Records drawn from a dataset

-------

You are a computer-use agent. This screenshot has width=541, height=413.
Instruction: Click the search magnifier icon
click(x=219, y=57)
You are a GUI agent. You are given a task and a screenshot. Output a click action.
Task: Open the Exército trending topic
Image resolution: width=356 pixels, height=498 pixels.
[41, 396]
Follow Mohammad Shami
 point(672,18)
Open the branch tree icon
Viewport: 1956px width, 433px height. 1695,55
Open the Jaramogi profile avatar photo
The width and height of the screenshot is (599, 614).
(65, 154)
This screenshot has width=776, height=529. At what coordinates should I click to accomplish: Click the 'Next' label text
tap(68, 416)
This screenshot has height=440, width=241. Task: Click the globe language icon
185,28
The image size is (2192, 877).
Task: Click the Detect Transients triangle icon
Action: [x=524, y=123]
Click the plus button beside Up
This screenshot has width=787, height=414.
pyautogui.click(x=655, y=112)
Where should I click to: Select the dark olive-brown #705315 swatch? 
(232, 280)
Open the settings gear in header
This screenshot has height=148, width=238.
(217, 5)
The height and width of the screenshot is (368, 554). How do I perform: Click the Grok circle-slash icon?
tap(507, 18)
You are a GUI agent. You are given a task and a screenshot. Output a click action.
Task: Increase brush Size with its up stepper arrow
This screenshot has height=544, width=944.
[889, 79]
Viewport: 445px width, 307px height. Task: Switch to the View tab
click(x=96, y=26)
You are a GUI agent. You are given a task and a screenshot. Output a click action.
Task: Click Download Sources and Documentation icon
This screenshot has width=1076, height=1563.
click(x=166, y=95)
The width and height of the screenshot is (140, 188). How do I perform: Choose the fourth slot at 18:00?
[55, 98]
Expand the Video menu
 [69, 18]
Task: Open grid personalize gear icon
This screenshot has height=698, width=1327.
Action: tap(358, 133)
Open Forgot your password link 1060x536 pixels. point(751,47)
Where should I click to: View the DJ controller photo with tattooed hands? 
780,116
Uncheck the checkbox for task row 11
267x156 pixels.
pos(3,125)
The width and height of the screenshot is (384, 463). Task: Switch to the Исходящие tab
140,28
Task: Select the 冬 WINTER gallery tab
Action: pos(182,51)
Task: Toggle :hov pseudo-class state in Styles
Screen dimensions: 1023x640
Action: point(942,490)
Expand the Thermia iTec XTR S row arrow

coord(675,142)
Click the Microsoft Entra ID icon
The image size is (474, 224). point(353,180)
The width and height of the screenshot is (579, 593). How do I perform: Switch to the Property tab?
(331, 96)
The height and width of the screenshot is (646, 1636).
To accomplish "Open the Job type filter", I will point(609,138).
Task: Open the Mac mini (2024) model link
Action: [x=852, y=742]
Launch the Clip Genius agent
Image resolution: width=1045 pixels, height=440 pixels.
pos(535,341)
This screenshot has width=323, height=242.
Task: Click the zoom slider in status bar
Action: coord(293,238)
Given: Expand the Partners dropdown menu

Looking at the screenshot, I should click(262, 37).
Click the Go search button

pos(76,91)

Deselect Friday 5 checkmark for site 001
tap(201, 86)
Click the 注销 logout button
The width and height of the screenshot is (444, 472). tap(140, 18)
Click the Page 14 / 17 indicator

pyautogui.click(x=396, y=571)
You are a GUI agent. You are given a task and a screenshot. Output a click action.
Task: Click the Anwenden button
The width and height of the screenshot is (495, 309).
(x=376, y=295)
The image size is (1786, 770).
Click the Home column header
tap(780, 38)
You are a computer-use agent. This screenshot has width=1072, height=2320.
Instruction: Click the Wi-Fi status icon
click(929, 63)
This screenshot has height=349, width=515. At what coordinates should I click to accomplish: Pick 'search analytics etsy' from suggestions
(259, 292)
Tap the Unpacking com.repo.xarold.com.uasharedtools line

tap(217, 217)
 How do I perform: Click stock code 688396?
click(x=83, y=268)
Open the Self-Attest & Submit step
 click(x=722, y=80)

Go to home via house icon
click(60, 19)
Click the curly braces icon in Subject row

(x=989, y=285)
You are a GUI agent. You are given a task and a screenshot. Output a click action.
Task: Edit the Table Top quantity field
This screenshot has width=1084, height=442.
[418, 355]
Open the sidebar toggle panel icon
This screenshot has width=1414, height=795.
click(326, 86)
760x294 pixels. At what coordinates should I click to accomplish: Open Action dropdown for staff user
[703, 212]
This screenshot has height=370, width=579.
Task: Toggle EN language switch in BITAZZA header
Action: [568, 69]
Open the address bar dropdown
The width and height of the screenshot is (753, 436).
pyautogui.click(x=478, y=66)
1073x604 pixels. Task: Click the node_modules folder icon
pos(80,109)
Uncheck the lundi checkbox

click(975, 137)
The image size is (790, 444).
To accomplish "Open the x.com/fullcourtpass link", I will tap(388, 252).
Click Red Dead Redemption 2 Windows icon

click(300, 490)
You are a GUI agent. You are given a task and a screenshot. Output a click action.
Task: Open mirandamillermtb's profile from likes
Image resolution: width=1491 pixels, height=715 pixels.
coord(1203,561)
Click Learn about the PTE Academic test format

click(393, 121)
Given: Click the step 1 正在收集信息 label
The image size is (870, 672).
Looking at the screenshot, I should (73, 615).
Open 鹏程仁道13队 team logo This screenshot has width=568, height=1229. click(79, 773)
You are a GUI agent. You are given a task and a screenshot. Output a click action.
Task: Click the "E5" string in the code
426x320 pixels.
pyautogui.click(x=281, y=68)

-------

Work task – Each record is to be given again in full, exactly as it reads.

Output of the task –
You are a computer-use agent. This screenshot has width=541, height=413.
Instruction: Click the search magnifier icon
click(x=219, y=57)
You are a GUI agent. You are given a task and a screenshot. Output a click action.
Task: Open the Exército trending topic
Image resolution: width=356 pixels, height=498 pixels.
[41, 396]
Follow Mohammad Shami
 point(672,18)
Open the branch tree icon
Viewport: 1956px width, 433px height. 1695,55
Open the Jaramogi profile avatar photo
The width and height of the screenshot is (599, 614).
(65, 154)
This screenshot has width=776, height=529. At what coordinates should I click to accomplish: Click the 'Next' label text
tap(68, 416)
This screenshot has height=440, width=241. Task: Click the globe language icon
185,28
The image size is (2192, 877).
Task: Click the Detect Transients triangle icon
Action: [x=524, y=123]
Click the plus button beside Up
This screenshot has width=787, height=414.
pyautogui.click(x=655, y=112)
Where should I click to: Select the dark olive-brown #705315 swatch? 
(232, 280)
Open the settings gear in header
This screenshot has height=148, width=238.
(217, 5)
The height and width of the screenshot is (368, 554). How do I perform: Click the Grok circle-slash icon?
tap(507, 18)
You are a GUI agent. You are given a task and a screenshot. Output a click action.
Task: Increase brush Size with its up stepper arrow
This screenshot has height=544, width=944.
[889, 79]
Viewport: 445px width, 307px height. Task: Switch to the View tab
click(x=96, y=26)
You are a GUI agent. You are given a task and a screenshot. Output a click action.
Task: Click Download Sources and Documentation icon
This screenshot has width=1076, height=1563.
click(x=166, y=95)
The width and height of the screenshot is (140, 188). How do I perform: Choose the fourth slot at 18:00?
[55, 98]
Expand the Video menu
 [69, 18]
Task: Open grid personalize gear icon
This screenshot has height=698, width=1327.
Action: tap(358, 133)
Open Forgot your password link 1060x536 pixels. point(751,47)
Where should I click to: View the DJ controller photo with tattooed hands? 
780,116
Uncheck the checkbox for task row 11
267x156 pixels.
pos(3,125)
The width and height of the screenshot is (384, 463). Task: Switch to the Исходящие tab
140,28
Task: Select the 冬 WINTER gallery tab
Action: pos(182,51)
Task: Toggle :hov pseudo-class state in Styles
Screen dimensions: 1023x640
Action: point(942,490)
Expand the Thermia iTec XTR S row arrow

coord(675,142)
Click the Microsoft Entra ID icon
The image size is (474, 224). point(353,180)
The width and height of the screenshot is (579, 593). How do I perform: Switch to the Property tab?
(331, 96)
The height and width of the screenshot is (646, 1636).
To accomplish "Open the Job type filter", I will point(609,138).
Task: Open the Mac mini (2024) model link
Action: [x=852, y=742]
Launch the Clip Genius agent
Image resolution: width=1045 pixels, height=440 pixels.
pos(535,341)
This screenshot has width=323, height=242.
Task: Click the zoom slider in status bar
Action: coord(293,238)
Given: Expand the Partners dropdown menu

Looking at the screenshot, I should click(262, 37).
Click the Go search button

pos(76,91)

Deselect Friday 5 checkmark for site 001
tap(201, 86)
Click the 注销 logout button
The width and height of the screenshot is (444, 472). tap(140, 18)
Click the Page 14 / 17 indicator

pyautogui.click(x=396, y=571)
You are a GUI agent. You are given a task and a screenshot. Output a click action.
Task: Click the Anwenden button
The width and height of the screenshot is (495, 309).
(x=376, y=295)
The image size is (1786, 770).
Click the Home column header
tap(780, 38)
You are a computer-use agent. This screenshot has width=1072, height=2320.
Instruction: Click the Wi-Fi status icon
click(929, 63)
This screenshot has height=349, width=515. At what coordinates should I click to accomplish: Pick 'search analytics etsy' from suggestions
(259, 292)
Tap the Unpacking com.repo.xarold.com.uasharedtools line

tap(217, 217)
 How do I perform: Click stock code 688396?
click(x=83, y=268)
Open the Self-Attest & Submit step
 click(x=722, y=80)

Go to home via house icon
click(60, 19)
Click the curly braces icon in Subject row

(x=989, y=285)
You are a GUI agent. You are given a task and a screenshot. Output a click action.
Task: Edit the Table Top quantity field
This screenshot has width=1084, height=442.
[418, 355]
Open the sidebar toggle panel icon
This screenshot has width=1414, height=795.
click(326, 86)
760x294 pixels. At what coordinates should I click to accomplish: Open Action dropdown for staff user
[703, 212]
This screenshot has height=370, width=579.
Task: Toggle EN language switch in BITAZZA header
Action: [568, 69]
Open the address bar dropdown
The width and height of the screenshot is (753, 436).
pyautogui.click(x=478, y=66)
1073x604 pixels. Task: Click the node_modules folder icon
pos(80,109)
Uncheck the lundi checkbox

click(975, 137)
The image size is (790, 444).
To accomplish "Open the x.com/fullcourtpass link", I will tap(388, 252).
Click Red Dead Redemption 2 Windows icon

click(300, 490)
You are a GUI agent. You are given a task and a screenshot. Output a click action.
Task: Open mirandamillermtb's profile from likes
Image resolution: width=1491 pixels, height=715 pixels.
coord(1203,561)
Click Learn about the PTE Academic test format

click(393, 121)
Given: Click the step 1 正在收集信息 label
The image size is (870, 672).
Looking at the screenshot, I should (73, 615).
Open 鹏程仁道13队 team logo This screenshot has width=568, height=1229. click(79, 773)
You are a GUI agent. You are given a task and a screenshot. Output a click action.
Task: Click the "E5" string in the code
426x320 pixels.
pyautogui.click(x=281, y=68)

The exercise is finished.